● **What is required**
Update the records starting at the line that contains "Image resolution: width=700" and ending at the line that contains "pyautogui.click(x=213, y=172)", replacing "Defect status" with "Defect severity" and leaving everything else unchanged. Return only those lines, and omit the pictures.
** BEGIN Source data **
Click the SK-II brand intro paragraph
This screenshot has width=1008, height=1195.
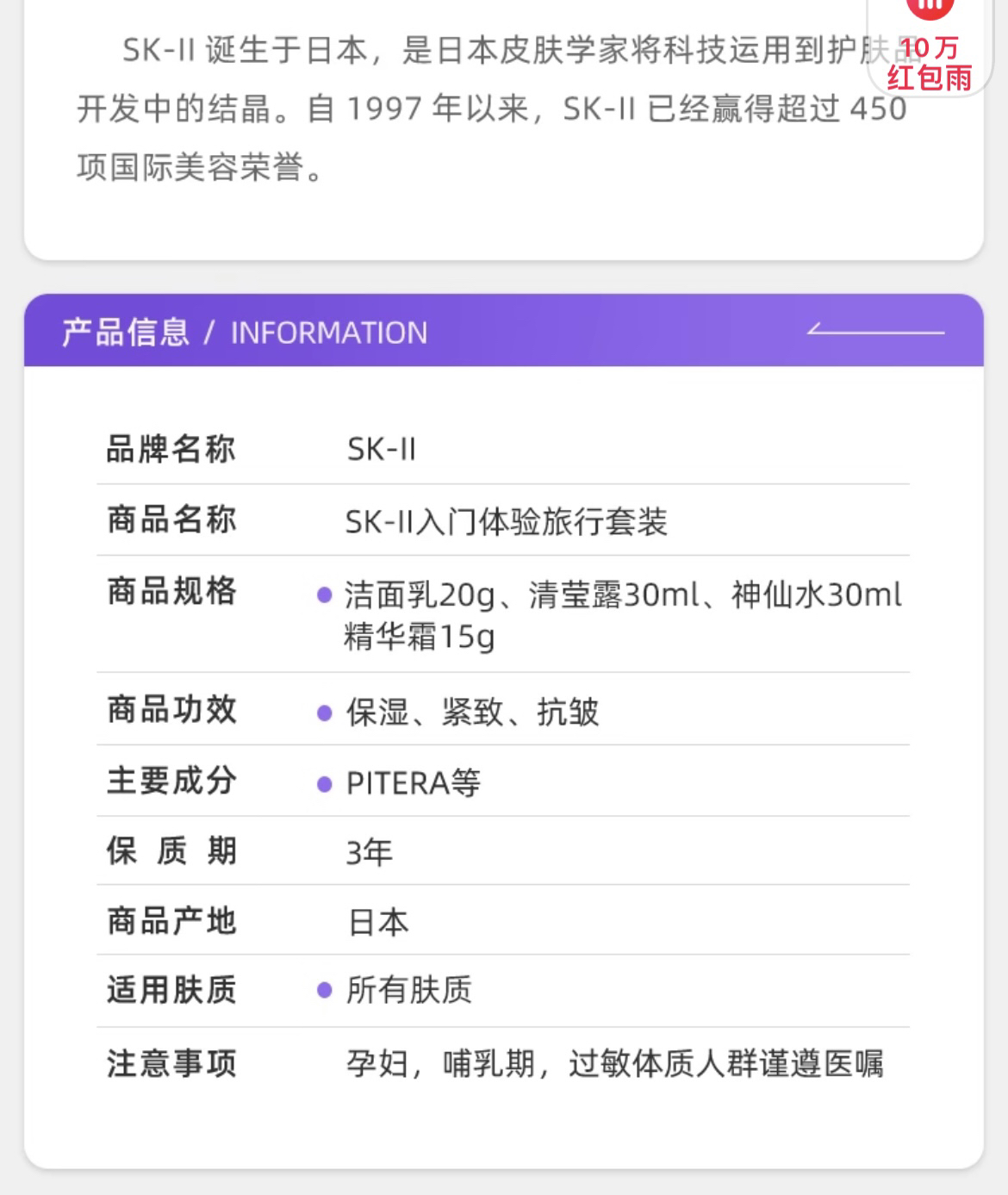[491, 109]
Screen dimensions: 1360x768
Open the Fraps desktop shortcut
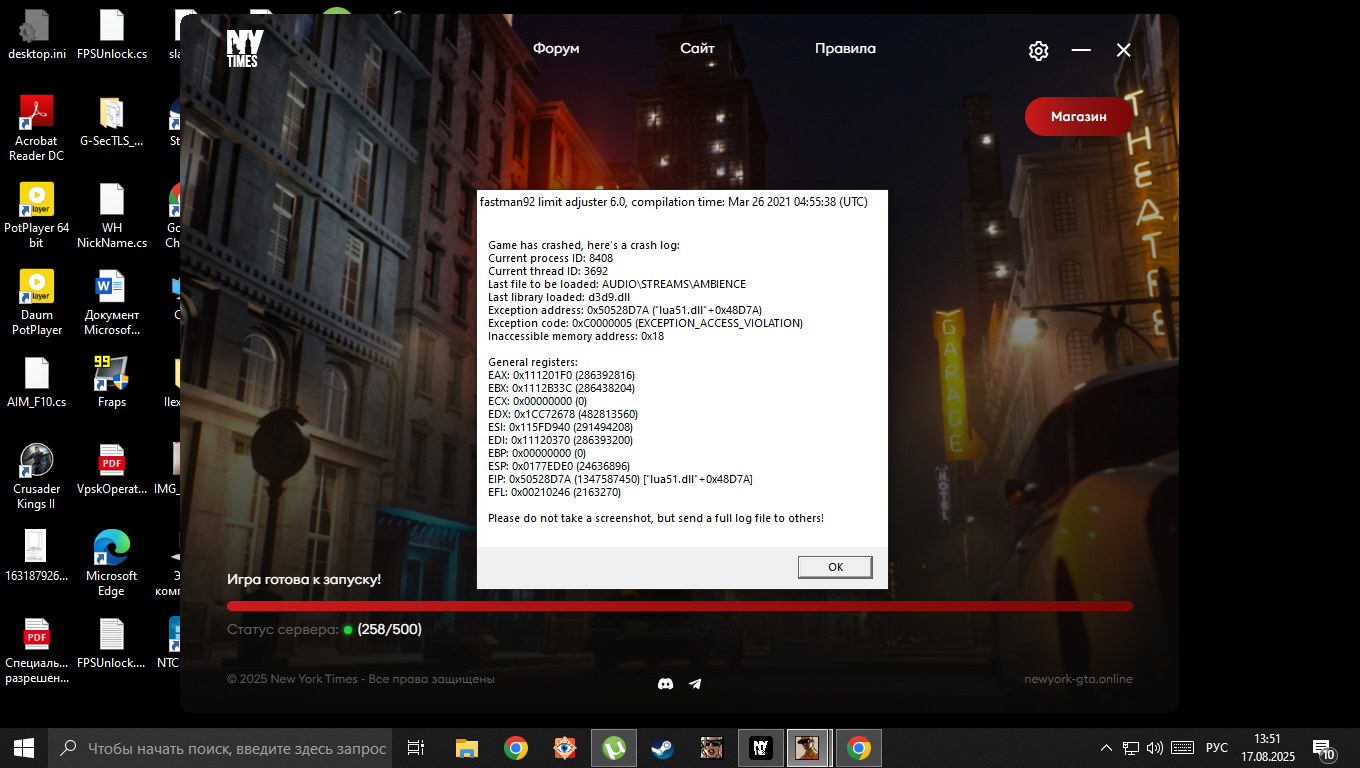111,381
** END Source data **
** BEGIN Source data **
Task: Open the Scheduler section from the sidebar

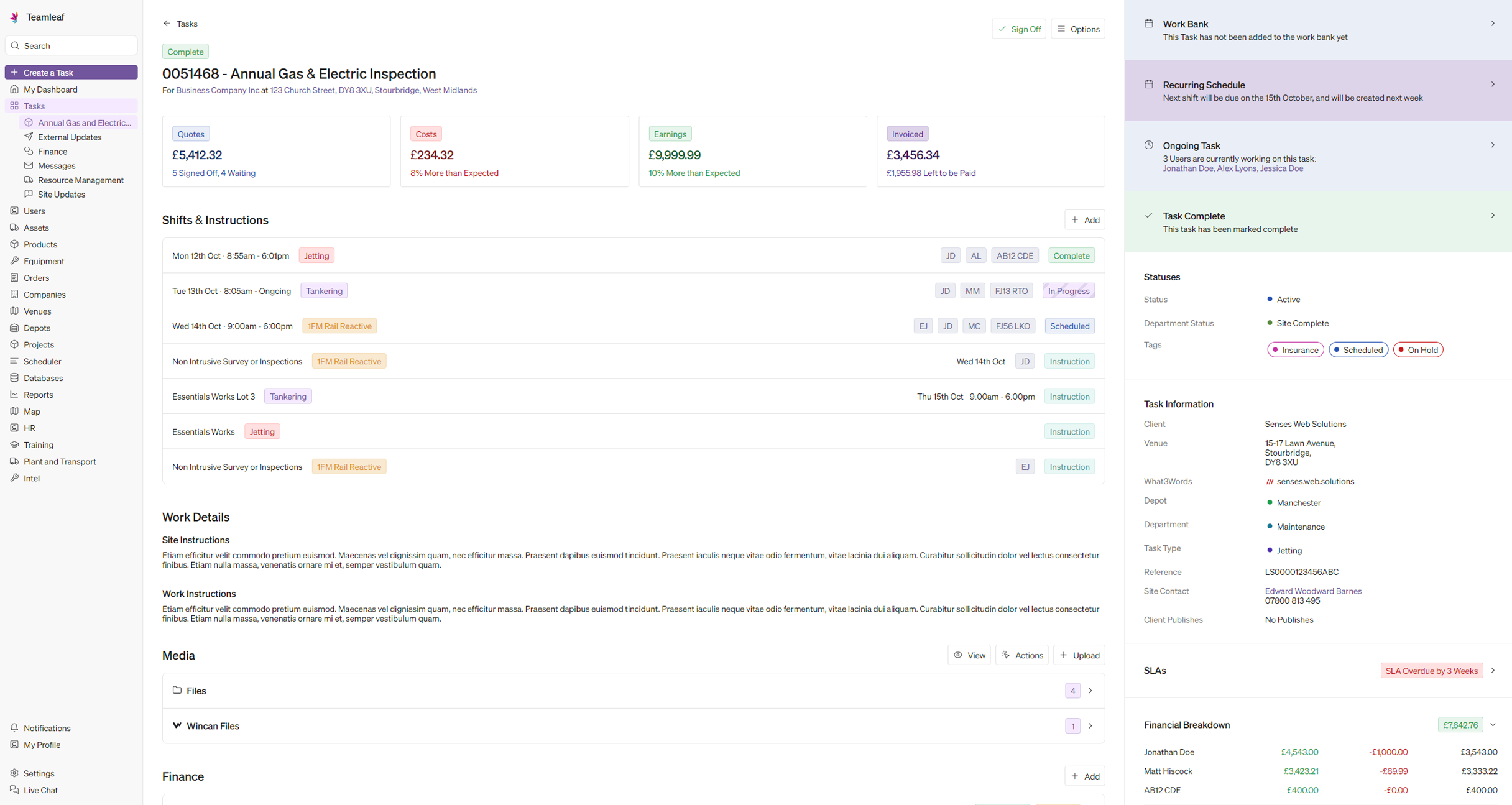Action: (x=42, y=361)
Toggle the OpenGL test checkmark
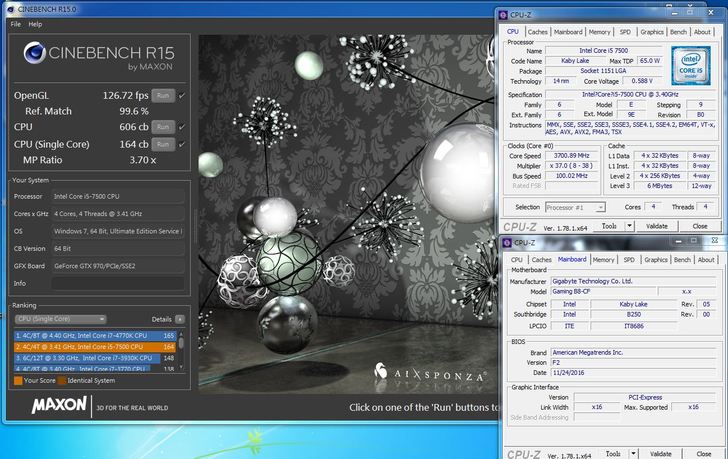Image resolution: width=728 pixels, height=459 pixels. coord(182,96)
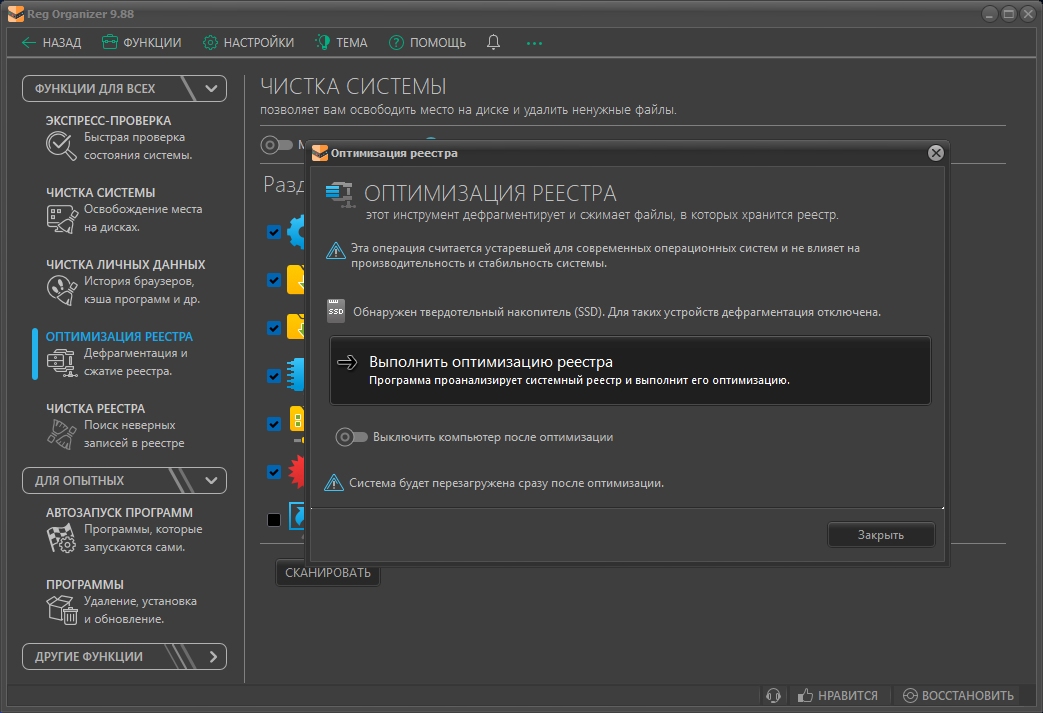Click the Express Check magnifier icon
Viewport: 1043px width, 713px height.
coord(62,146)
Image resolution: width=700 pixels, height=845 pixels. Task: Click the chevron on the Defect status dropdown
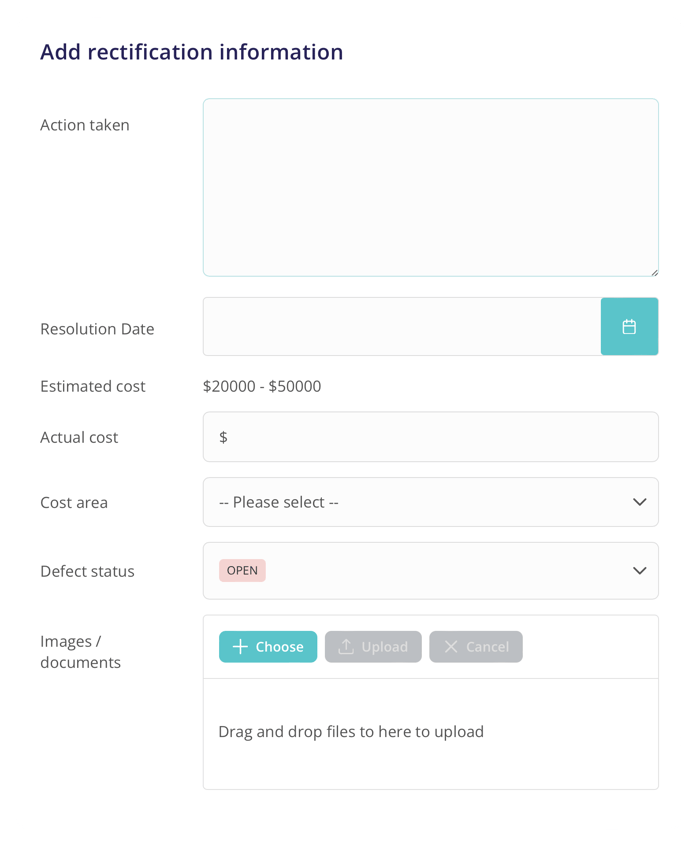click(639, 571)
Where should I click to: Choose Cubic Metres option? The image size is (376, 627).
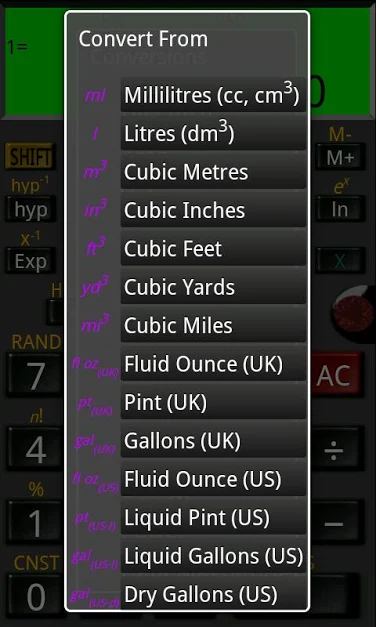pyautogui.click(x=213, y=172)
** END Source data **
● **Solved exercise**
Image resolution: width=700 pixels, height=845 pixels. Task: Click the chevron on the Defect severity dropdown
click(639, 571)
Where should I click to: Choose Cubic Metres option? The image size is (376, 627).
pyautogui.click(x=213, y=172)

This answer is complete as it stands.